Other areas of conflict  

I have already mentioned that the CCD has no place for some of the categorisations which the CCA imposes on us, such as restricted use and unrestricted use credit, debtor-creditor-supplier/debtor-creditor agreements, and so forth. So far, though, I have only mentioned this issue in relation to the documentation of agreements. But, these types of categorisation within the CCA have other ramifications too. For example, who is treated as a negotiator for the purposes of section 56 differs according to the type of agreement in question. And, crucially, joint and several liability for non-performance of goods under section 75 of the CCA only arises in relation to a debtor-creditor-supplier agreement. Currently, BERR is proposing that this joint and several liability continue to apply to agreements under the CCD if it would apply to them at present.

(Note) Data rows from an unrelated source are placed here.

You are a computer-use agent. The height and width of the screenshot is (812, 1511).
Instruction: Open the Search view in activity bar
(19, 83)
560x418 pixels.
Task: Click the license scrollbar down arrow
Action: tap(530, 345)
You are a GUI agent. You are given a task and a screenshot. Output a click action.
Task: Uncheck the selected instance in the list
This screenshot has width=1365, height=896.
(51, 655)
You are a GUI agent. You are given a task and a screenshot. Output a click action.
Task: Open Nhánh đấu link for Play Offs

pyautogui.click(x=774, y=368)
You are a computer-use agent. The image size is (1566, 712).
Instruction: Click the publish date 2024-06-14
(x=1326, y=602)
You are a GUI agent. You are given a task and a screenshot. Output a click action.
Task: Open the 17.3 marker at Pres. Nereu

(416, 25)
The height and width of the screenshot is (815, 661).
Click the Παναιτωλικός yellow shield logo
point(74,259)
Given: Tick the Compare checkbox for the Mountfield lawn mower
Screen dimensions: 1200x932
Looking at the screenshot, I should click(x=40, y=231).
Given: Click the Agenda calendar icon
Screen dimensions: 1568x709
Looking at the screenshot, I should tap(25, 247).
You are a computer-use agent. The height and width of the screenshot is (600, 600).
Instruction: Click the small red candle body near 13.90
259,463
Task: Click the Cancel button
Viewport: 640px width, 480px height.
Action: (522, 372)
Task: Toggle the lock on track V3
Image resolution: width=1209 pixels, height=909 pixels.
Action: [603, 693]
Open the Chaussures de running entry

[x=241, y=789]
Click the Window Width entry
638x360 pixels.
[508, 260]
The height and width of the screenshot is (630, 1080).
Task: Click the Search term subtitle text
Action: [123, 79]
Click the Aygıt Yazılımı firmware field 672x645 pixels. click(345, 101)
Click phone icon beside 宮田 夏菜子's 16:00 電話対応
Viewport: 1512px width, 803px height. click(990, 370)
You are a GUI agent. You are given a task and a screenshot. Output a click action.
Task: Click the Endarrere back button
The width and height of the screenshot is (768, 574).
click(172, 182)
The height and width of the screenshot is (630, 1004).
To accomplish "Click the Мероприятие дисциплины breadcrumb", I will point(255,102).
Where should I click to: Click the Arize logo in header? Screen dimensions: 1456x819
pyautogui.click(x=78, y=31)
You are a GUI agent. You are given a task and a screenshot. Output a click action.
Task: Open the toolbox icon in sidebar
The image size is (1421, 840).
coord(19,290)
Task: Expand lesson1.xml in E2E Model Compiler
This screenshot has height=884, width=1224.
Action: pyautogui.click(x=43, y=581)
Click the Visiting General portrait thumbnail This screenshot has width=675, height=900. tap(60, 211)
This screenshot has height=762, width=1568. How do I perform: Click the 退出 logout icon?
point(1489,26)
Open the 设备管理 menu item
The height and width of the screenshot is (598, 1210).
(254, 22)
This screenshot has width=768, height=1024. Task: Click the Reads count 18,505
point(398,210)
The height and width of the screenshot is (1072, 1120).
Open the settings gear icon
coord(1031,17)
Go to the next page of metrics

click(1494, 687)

Section 75 has a limit of liability of £30,000, however. Over £30,000 the similar lender liability under Article 15.2 of the CCD will apply. It is quite hard to see the legal justification for this approach on the basis of the wording of the CCD.  

Likewise, as already mentioned, the concept of a multiple agreement does not arise under the CCD and, therefore, the CCA’s requirements for documenting different parts of the agreement separately, it seems, cannot apply where the CCD applies.  

Modifying agreements constitute an area of breathtaking complexity under the CCA, to the extent that modifying agreements are, in practical terms, impossible and hardly anyone ever does them. Despite this, the opportunity to abolish them was not taken when CCA 2006 was put through. However, there is nothing in the CCD relating to modifying agreements - so, will they disappear too where an agreement is within the scope of the CCD? A regime dealing with unfair relationships was brought in by CCA 2006. The CCD is silent on that too. Again, given that it is a maximum harmonisation directive, can such a regime continue to exist?

There is a long list of items where the CCA has prescriptive requirements and the CCD is silent. How BERR hopes to deal with these issues prior to June 2010 is anyone’s guess.